• [Task description]
Only those lines from the one with "Image resolution: width=1024" through the last line of the material belong in the answer, each repeated exactly.

◆ ◆ ◆

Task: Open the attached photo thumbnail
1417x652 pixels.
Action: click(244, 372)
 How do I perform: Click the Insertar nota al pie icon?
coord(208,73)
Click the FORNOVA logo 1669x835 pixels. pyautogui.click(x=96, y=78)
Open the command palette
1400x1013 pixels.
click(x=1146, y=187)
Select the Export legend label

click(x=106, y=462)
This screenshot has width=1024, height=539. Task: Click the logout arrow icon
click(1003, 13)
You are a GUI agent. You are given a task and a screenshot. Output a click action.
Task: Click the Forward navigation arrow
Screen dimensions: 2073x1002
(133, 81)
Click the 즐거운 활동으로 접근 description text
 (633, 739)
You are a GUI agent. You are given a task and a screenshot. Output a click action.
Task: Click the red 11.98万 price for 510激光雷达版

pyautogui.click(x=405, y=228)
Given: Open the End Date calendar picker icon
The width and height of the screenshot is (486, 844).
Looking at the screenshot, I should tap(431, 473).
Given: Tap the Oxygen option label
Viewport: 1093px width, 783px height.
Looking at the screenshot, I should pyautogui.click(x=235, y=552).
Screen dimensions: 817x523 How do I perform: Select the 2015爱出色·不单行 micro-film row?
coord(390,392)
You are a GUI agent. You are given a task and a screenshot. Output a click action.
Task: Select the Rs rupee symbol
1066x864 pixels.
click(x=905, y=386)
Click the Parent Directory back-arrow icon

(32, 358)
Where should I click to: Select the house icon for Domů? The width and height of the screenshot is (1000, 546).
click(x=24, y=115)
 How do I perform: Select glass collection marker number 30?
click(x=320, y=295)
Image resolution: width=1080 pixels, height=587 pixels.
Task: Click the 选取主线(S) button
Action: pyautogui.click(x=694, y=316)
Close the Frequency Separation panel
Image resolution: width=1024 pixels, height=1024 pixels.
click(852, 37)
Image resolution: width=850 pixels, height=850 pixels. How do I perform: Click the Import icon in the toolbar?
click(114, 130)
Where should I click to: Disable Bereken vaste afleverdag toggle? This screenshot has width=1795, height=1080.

◆ ◆ ◆

• [Completed exercise]
Image resolution: width=1024 pixels, height=1024 pixels.
click(852, 37)
Image resolution: width=850 pixels, height=850 pixels. How do I perform: Click the Import icon in the toolbar?
click(114, 130)
Where should I click to: Disable Bereken vaste afleverdag toggle? This screenshot has width=1795, height=1080.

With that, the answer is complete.